Right now for me, i rather end the whole damn thing than to cont going where i am, its like u bought a damn car and u cant control where its going. Well thats modern society for me, u always see the light but when u are lost in the dark, you're just like everyone else who didn't get to see the light part of the norm nothing exceptional.

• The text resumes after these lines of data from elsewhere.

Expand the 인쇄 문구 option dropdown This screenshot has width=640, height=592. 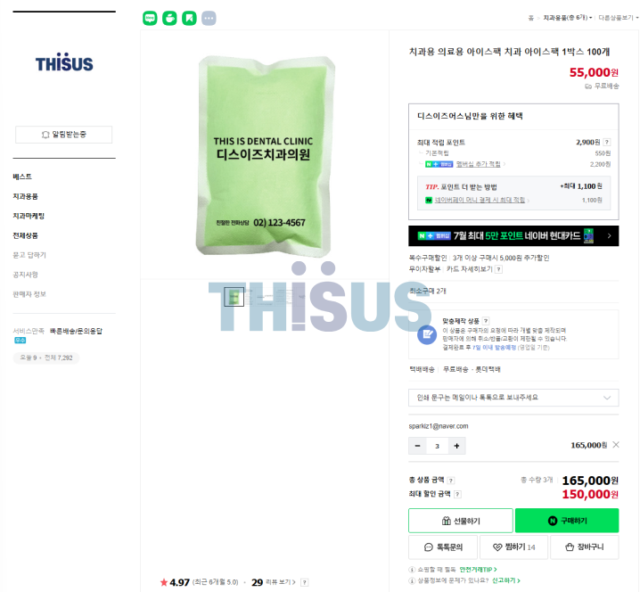[513, 398]
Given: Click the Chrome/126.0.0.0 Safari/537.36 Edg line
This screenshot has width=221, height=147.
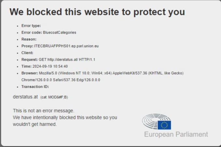Looking at the screenshot, I should click(61, 80).
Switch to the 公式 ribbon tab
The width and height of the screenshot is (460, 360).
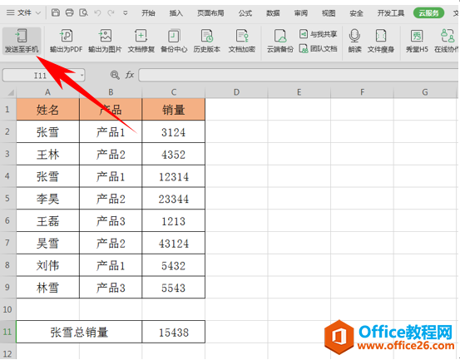[x=245, y=13]
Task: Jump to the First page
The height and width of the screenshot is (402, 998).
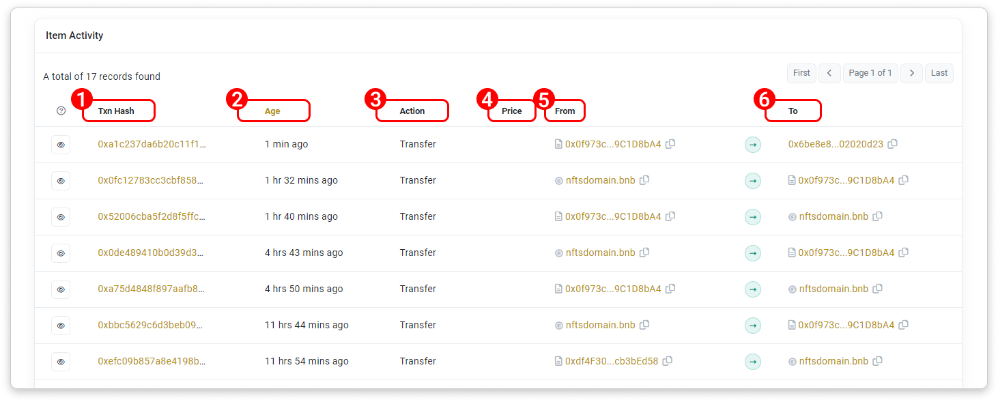Action: (801, 73)
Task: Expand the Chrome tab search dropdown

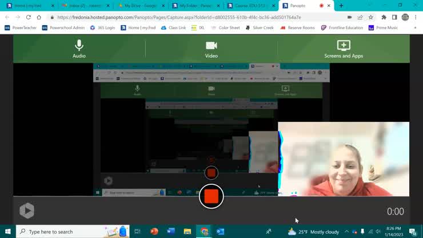Action: pyautogui.click(x=369, y=6)
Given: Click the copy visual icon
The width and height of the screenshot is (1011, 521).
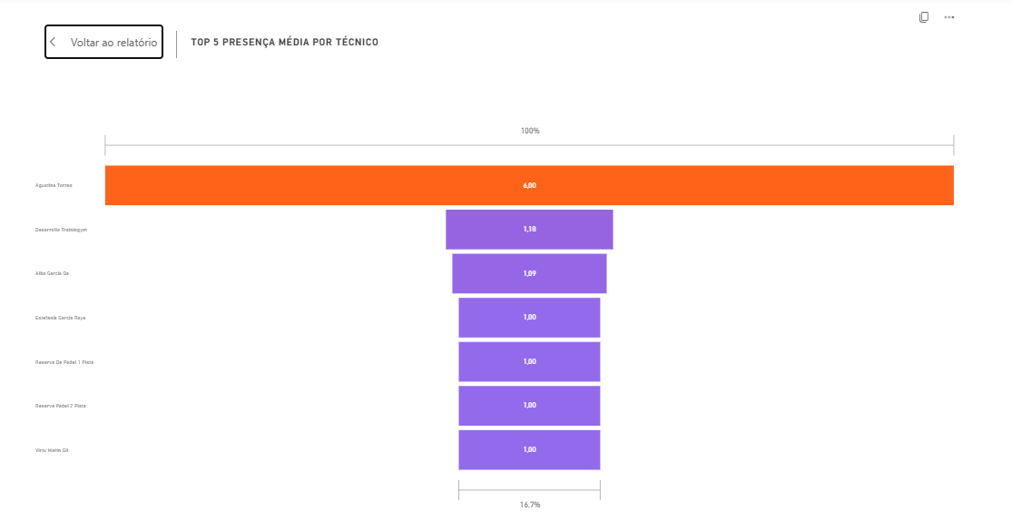Looking at the screenshot, I should point(923,17).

things start to withdraw and u wish u hadn't been there done that. u wished for all the good things in the world but who is there to take the rest of the damn things u again of coz. Virgo's attempt to be perfectionist is just flawed, the world is so balance. U cant stem out violence anger and hatred, u cant stop love, righteousness and forgivenss, thats why the good is always with the bad, just unfortunate that everybody aint handed out the right proportion, well thats just cause we are all humans and we have a very lousy method of recognition...stress. i doubt there will be an end, welcome to the real world.

Saturday, June 02, 2007

ahhhh

wah lauuuuuuuuu ytd wanted to go KTV but I knew i hadn't enough cash to so i didn't go. Today Zhijun ask me out to MOS. I agreed siannz but my aunt hadn't transfered me the cash she every start of the month will give.. Ended up she waited for me 30 mins then i told her i cant go >.> i'm such a loser fuckkk.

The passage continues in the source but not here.